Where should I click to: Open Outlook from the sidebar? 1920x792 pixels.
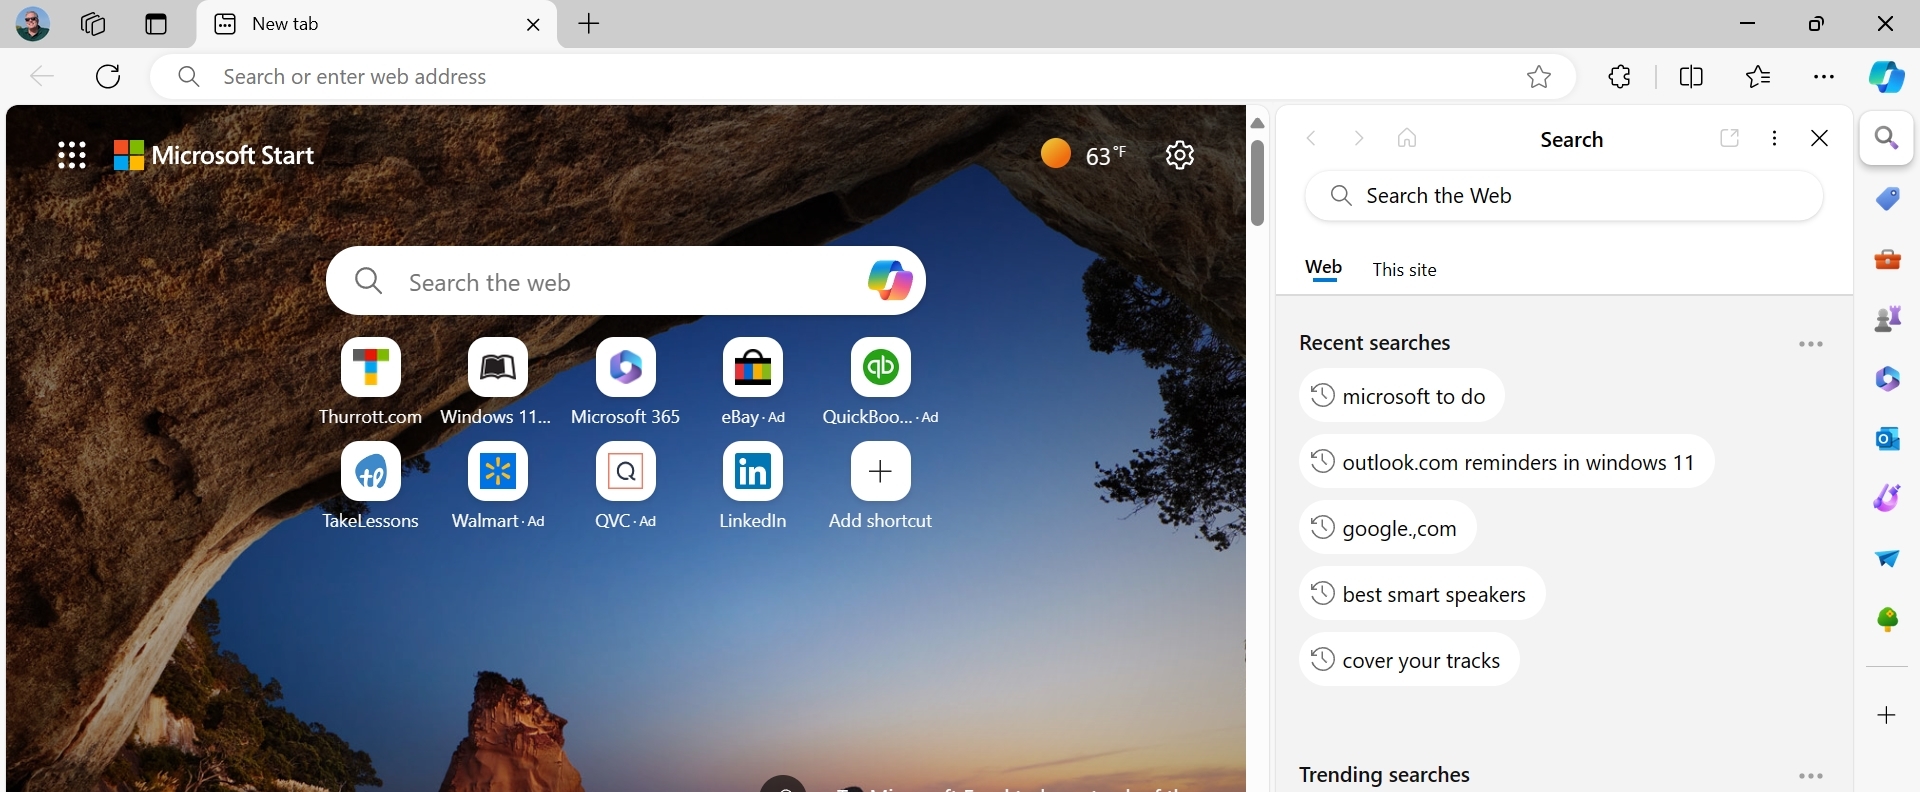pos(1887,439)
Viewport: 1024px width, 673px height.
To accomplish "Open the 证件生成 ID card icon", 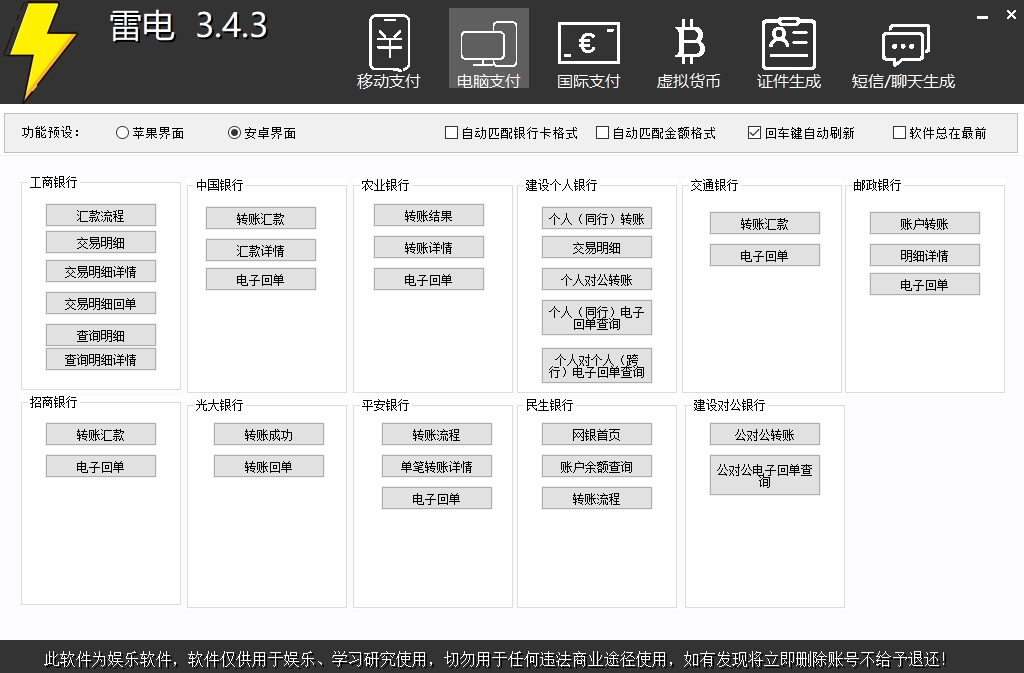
⁂
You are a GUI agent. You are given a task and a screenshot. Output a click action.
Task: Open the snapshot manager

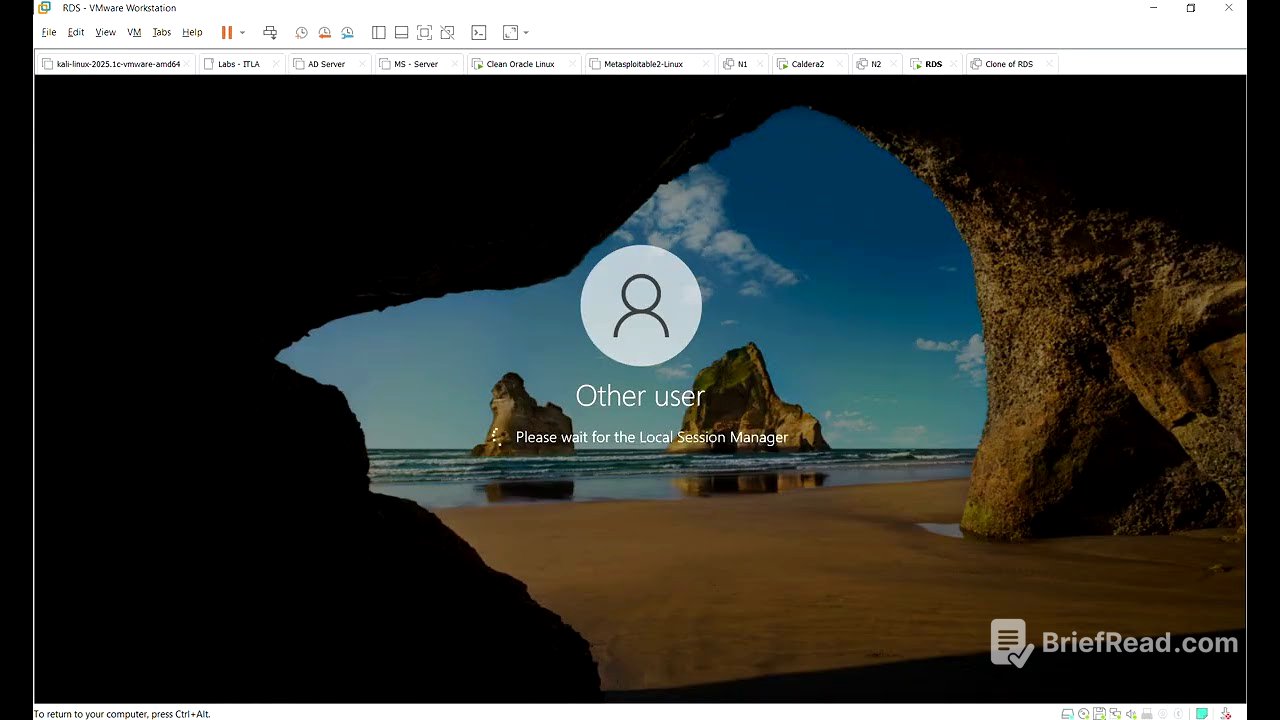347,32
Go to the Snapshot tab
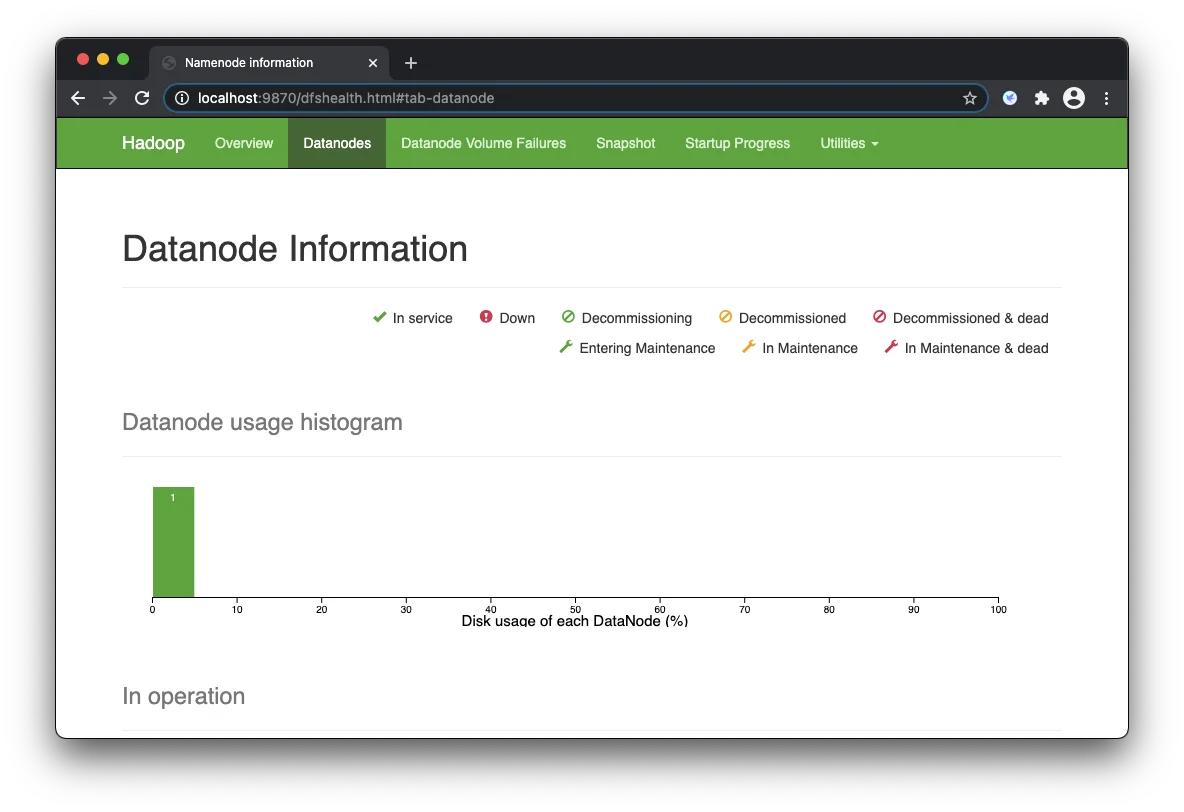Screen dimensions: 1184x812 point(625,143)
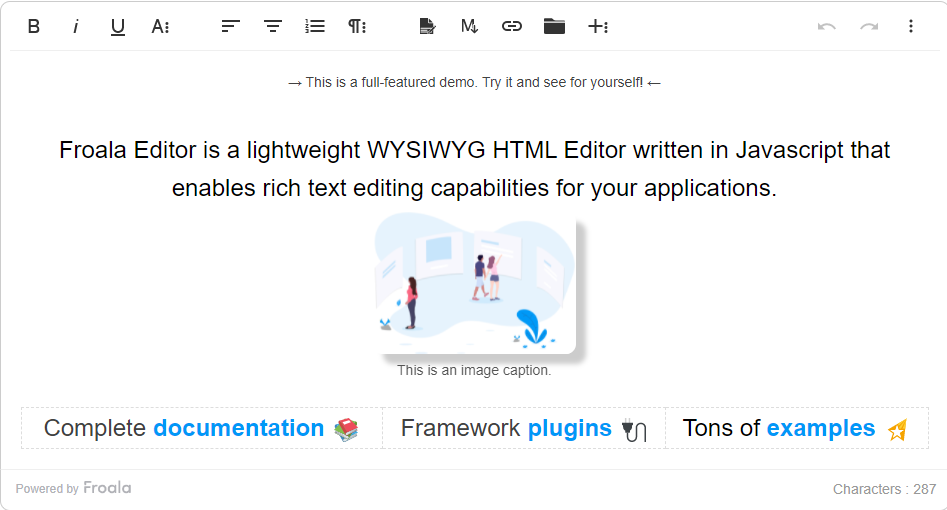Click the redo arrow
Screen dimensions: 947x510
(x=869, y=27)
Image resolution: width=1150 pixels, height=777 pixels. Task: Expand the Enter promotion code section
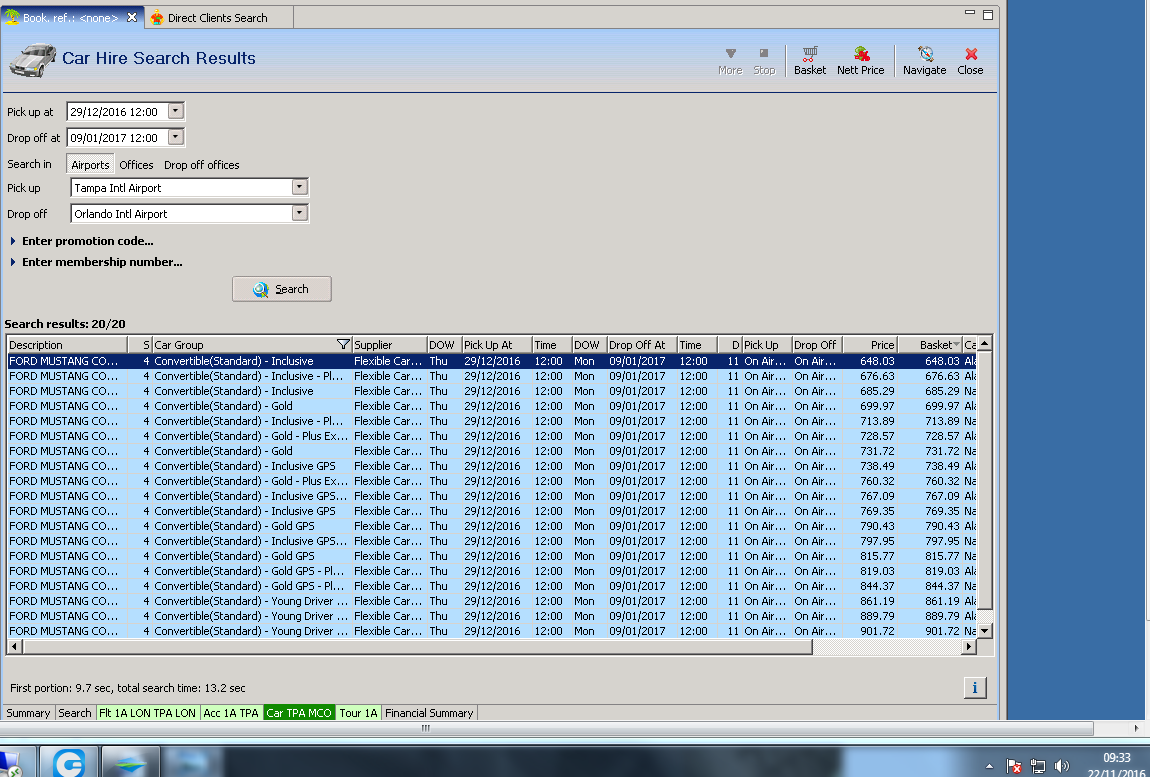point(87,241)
⁂
What you should do: Retype the lines above exactly as they appear, from the line containing "Where should I" through the line containing "the 证件生成 ID", and leave out any pictures.

Reply to the task:
Where should I click to: Open Outlook from the sidebar? 1920x792 pixels.
pos(1887,439)
Viewport: 1024px width, 673px height.
To accomplish "Open the 证件生成 ID card icon", 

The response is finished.